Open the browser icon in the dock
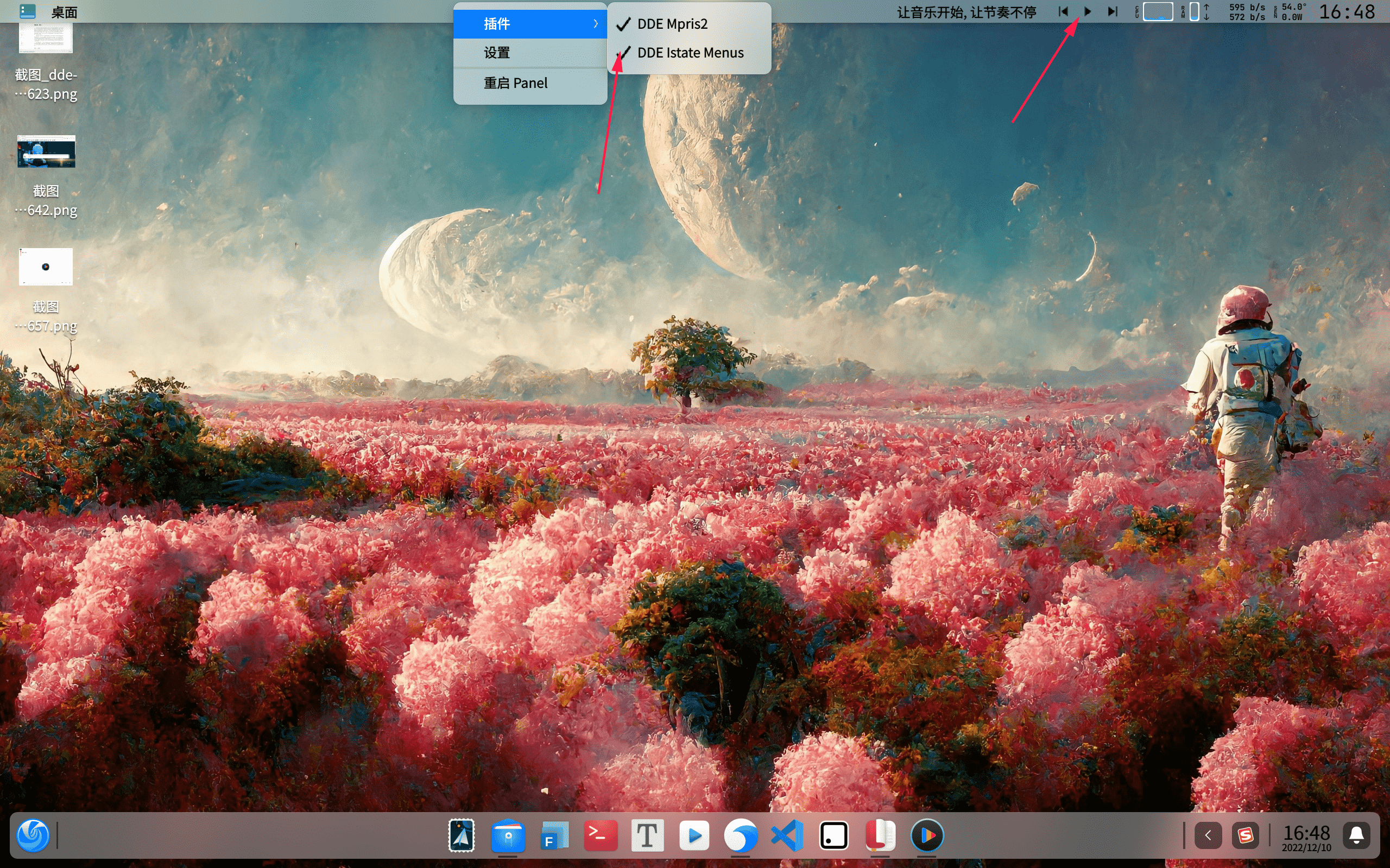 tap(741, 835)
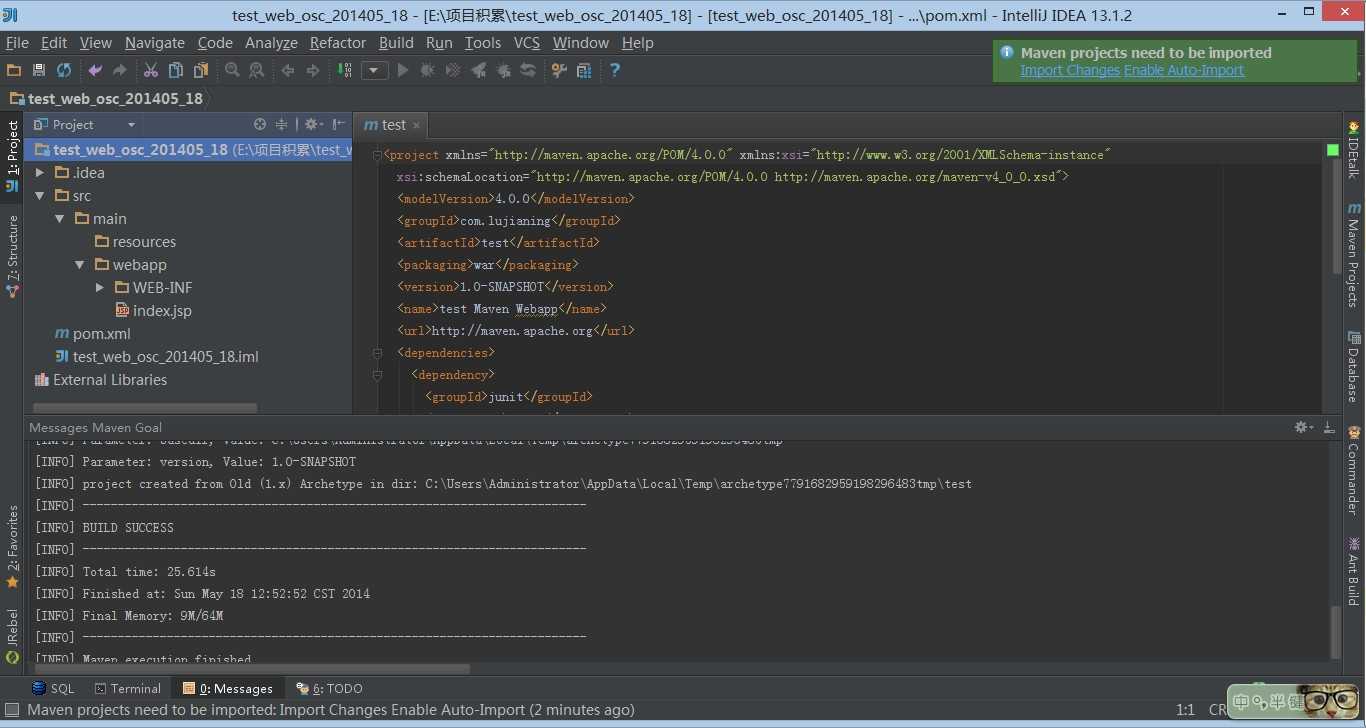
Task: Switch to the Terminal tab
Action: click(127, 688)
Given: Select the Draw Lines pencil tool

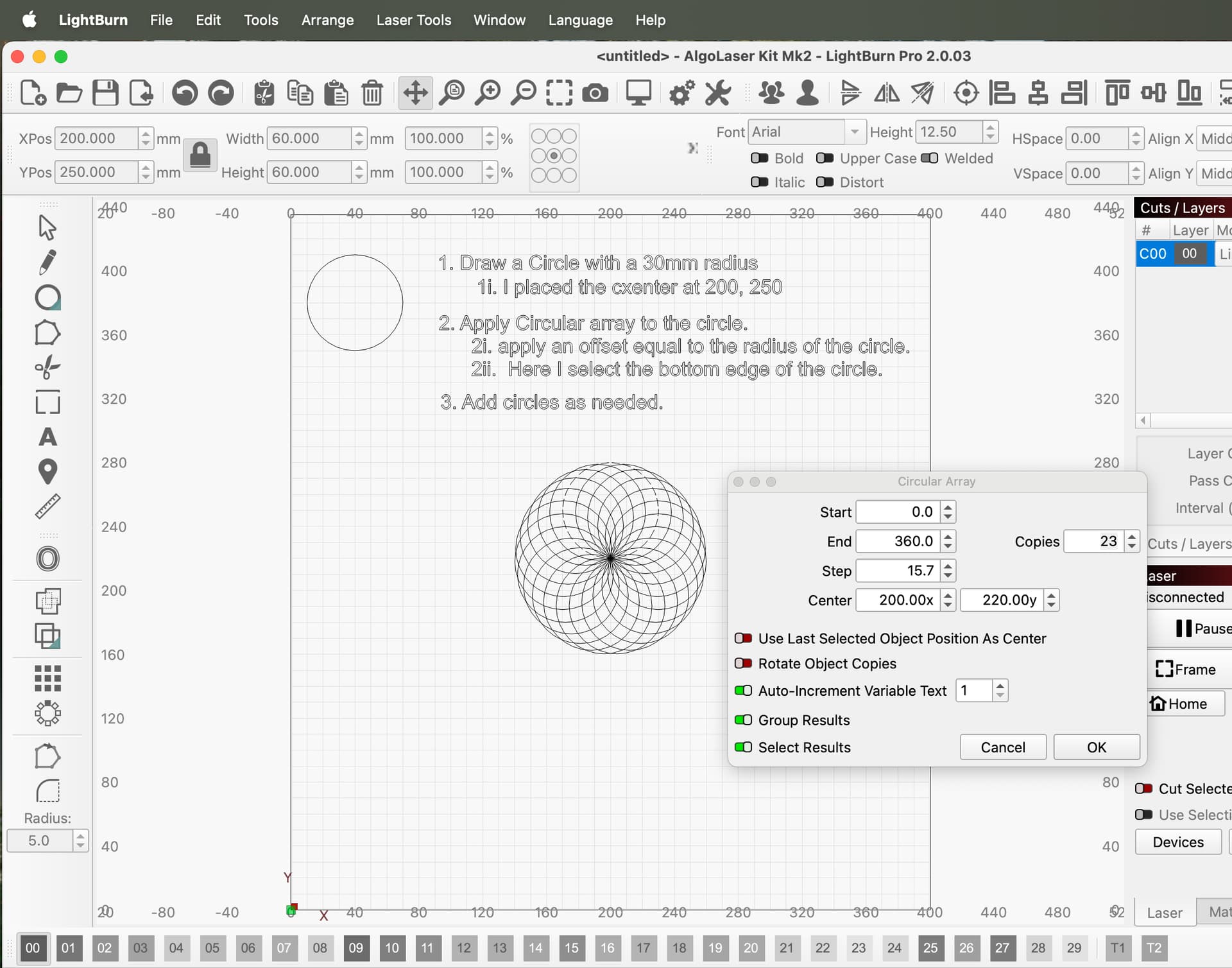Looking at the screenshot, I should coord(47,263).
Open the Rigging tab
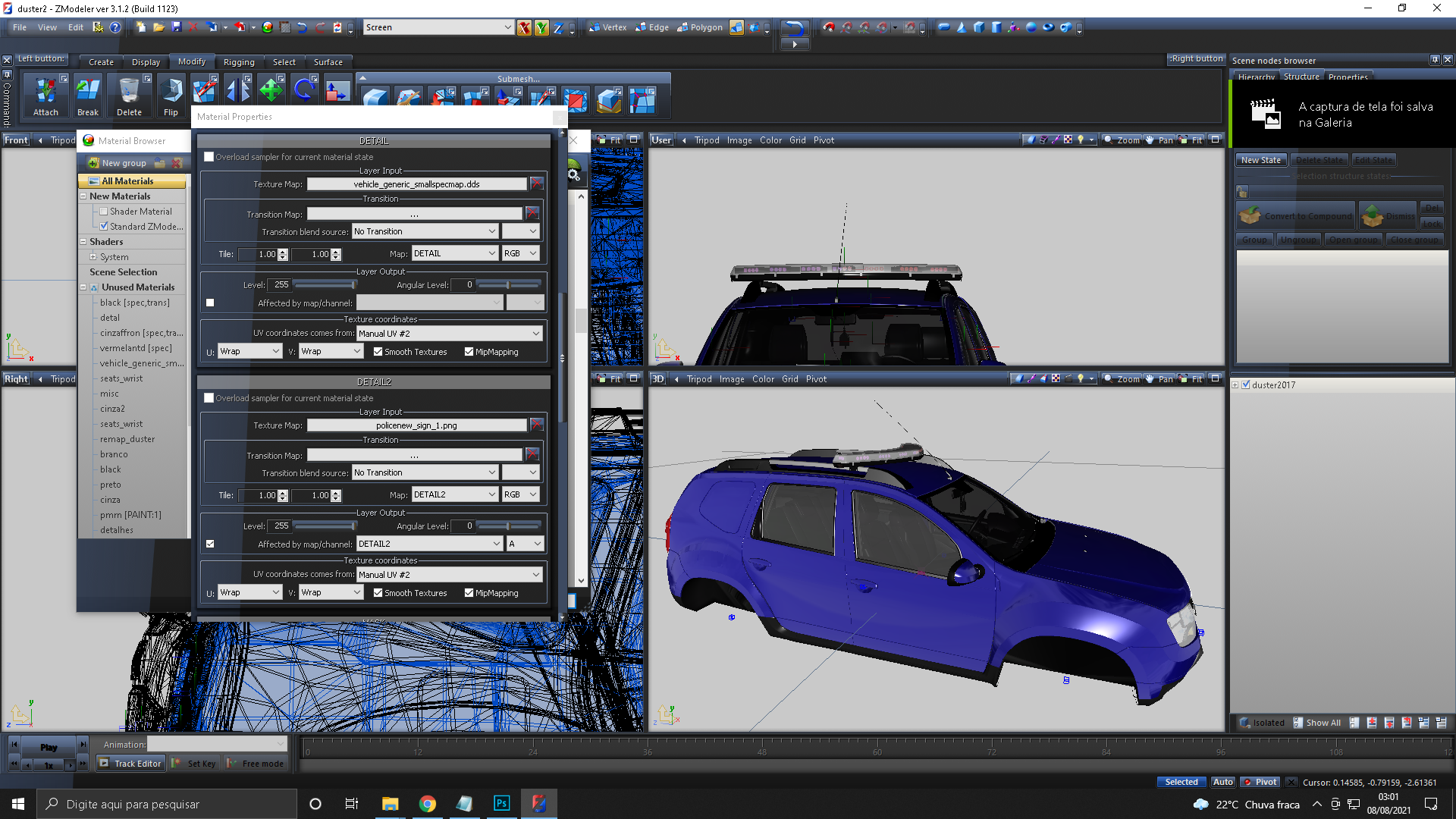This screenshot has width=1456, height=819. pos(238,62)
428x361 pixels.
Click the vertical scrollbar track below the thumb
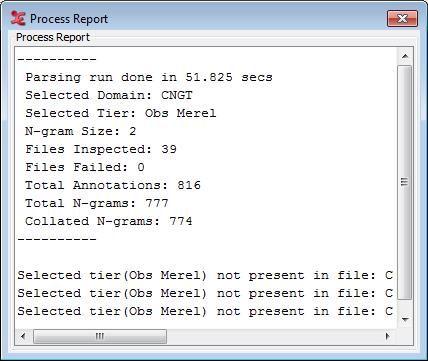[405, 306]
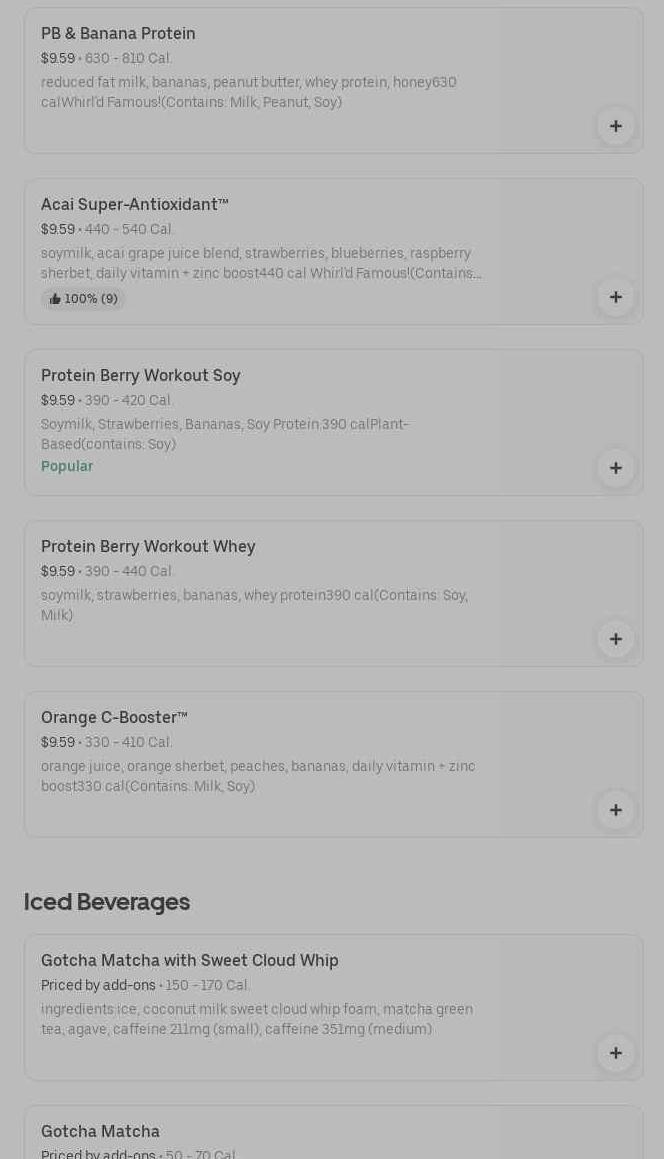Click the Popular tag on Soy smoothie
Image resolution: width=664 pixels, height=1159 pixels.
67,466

###

## [What to work on]
Reproduce every row above word for word, leaving out the pictures.

## [Finished answer]
Open the browser icon in the dock
 tap(741, 835)
Task: Switch to the Terminal tab
Action: click(127, 688)
Given: Select the Draw Lines pencil tool

Looking at the screenshot, I should coord(47,263).
Open the Rigging tab
This screenshot has width=1456, height=819. pos(238,62)
428x361 pixels.
Click the vertical scrollbar track below the thumb
[405, 306]
Click the Popular tag on Soy smoothie
Image resolution: width=664 pixels, height=1159 pixels.
67,466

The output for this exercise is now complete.